# Restart explorer.exe failed, RPC thing failed to run



## billybong001 (Feb 14, 2009)

I'm running a program which becomes highly unstable when I ALT-TAB out of it unless explorer.exe is shutdown. This worked well until yesterday, I would just restart explorer.exe and resume normal usage.

After restarting explorer.exe and when I try to open any folder I get this error:

"The Remote Procedure Call failed and did not execute."

RPC is Started and Automatic in services.msc. RPC Locator is not started and on Manual.

Please do not tell me to restart. The computer carries out file server tasks using Wampserver and it thus inherent that shutting down is to be avoided. Moreover, this issue did not occur before so it is a problem with Windows, not a built-in limitation of any sort.


----------



## jenae (Jun 17, 2008)

Hi, well the obvious question is what is this program that is so unstable? Have you thought of running a batch file to close explorer.exe .Something like :- taskkill /im explorer.exe /f saved and run as a .bat file will stop parent and child objects . You could add the errant program to the taskkill bat file and adding explorer.exe at the end will have the program closed and explorer.exe opened.

The bad news is the RpcSs service cannot be stopped and restarted by the net stop command, IT has to be by a restart.. see recovery under the service properties, You can ignore the RpcSs locator service it is by default manual.


----------



## billybong001 (Feb 14, 2009)

It's not literally unstable, just that ALT-TABbing out of it sometimes means I can't get back in, regardless of "bring to front", "switch to" or well, more ALT-TABbing.

The batch file method sounds interesting. However I do not know how to go about writing such complex commands (use it mainly for copy/disk utils etc). Can you teach me?


----------



## jenae (Jun 17, 2008)

Hi, open a cmd prompt (as admin) and type taskkill/? You will see a whole list of options. To make things easier this is a batch file to close explorer, close notepad.exe (could be any .exe, including your program), and reopen explorer.

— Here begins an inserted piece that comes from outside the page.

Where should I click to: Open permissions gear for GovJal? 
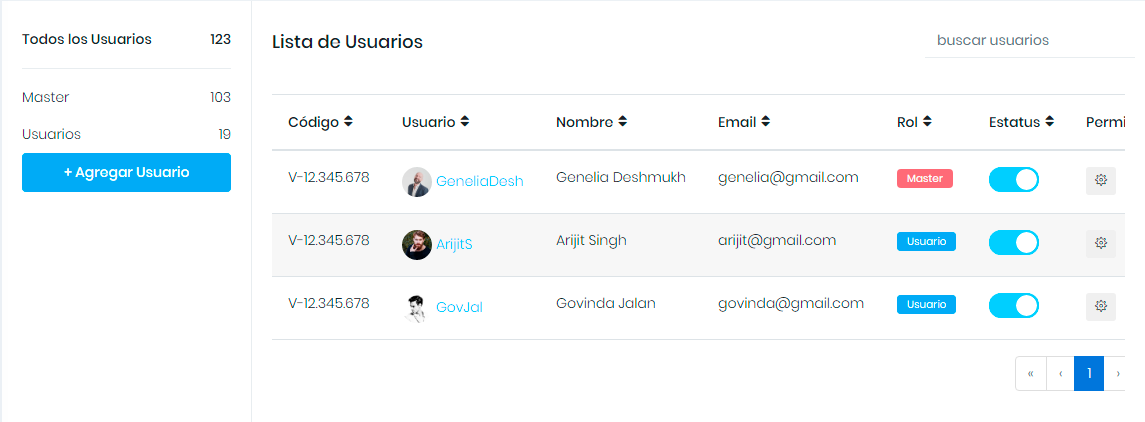1100,307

Write this in any text editor (notepad) then when finished select "file" then "save as" call it whatever you like say Program.bat (must have the .bat) and save to desktop. Locate the saved file and right click select "run as administrator" the batch file will run.


```
taskkill /im explorer.exe /f 
taskkill /im notepad.exe
explorer.exe
```


----------



## billybong001 (Feb 14, 2009)

Hi,

That worked really well, thanks alot. :smile:

Cheerio,
Bill.


----------